HDP 2.6.5 3.1 and Active Directory - stanislawbartkowski/wikis GitHub Wiki
Enabling HDP for Kerberos/Active Directory is an easy and straightforward task but can be a nightmare for the first time. One can spend a lot of time trying to guess what to do next or when problems come up. Below I will describe step by step how to secure HDP cluster by Active Directory.
The procedure is described here: https://docs.hortonworks.com/HDPDocuments/HDP2/HDP-2.6.5/bk_security/content/_kerberos_overview.html
Test environment:
- Windows 2016 and Active Directory (hostname: verse1.fyre.net, domain name: FYRE.NET)

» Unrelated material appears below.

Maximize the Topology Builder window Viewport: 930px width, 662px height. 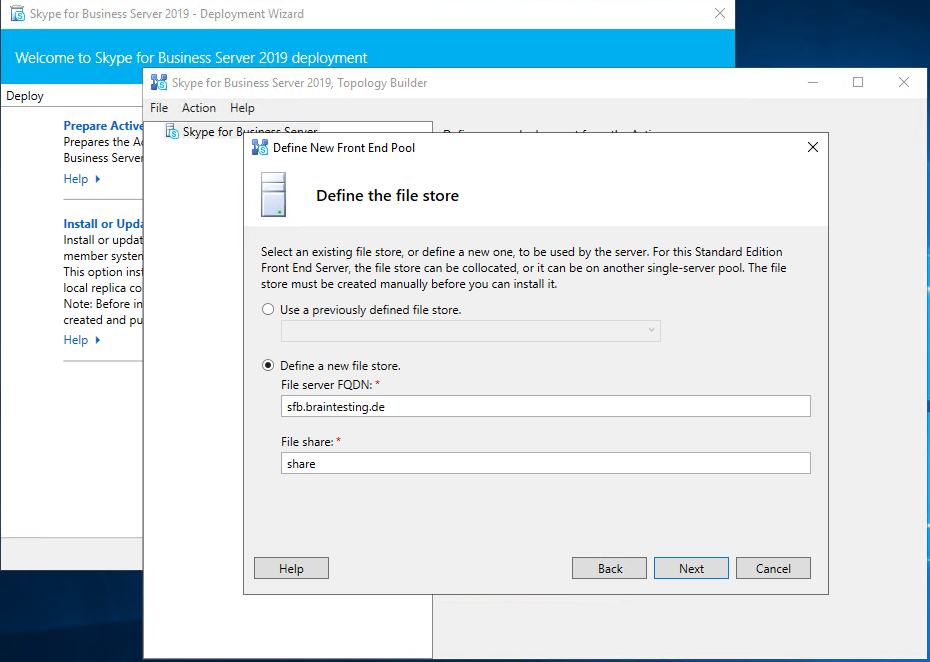pyautogui.click(x=858, y=83)
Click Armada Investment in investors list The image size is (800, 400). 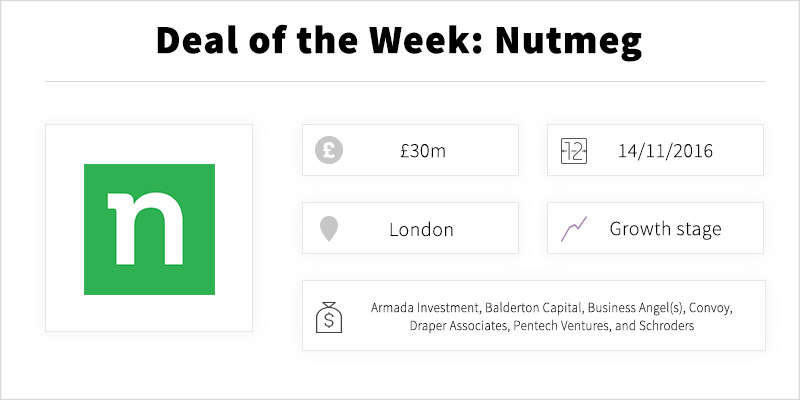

- CentOS 7.6 cluster, already controlled by Active Directory (https://github.com/stanislawbartkowski/wikis/wiki/CentOS---Active-Directory)
- HDP 2.6.5/3.1 installed
To avoid mixing Hadoop principals with regular Windows users, it is a good practice to create a separate container in Active Directory tree and a specialize admin account to manage the container. The admin account should have delegated control of "Create, delete, and manage user accounts" in the container. The admin account is necessary only during enabling Kerberos and any time a new HDP service is added or deleted. If HDP layout is stable, the account can be disabled to avoid any security risk.
In the example above:
- Container CN : CN=hadoop,DC=fyre,DC=net
- Admin account : CN=hadoopadmin,CN=hadoop,DC=fyre,DC=net
- Admin Kerberos principal: [email protected]
Important
If the container administrator is created, make sure the permissions for the container are granted "for this object and all descendants objects"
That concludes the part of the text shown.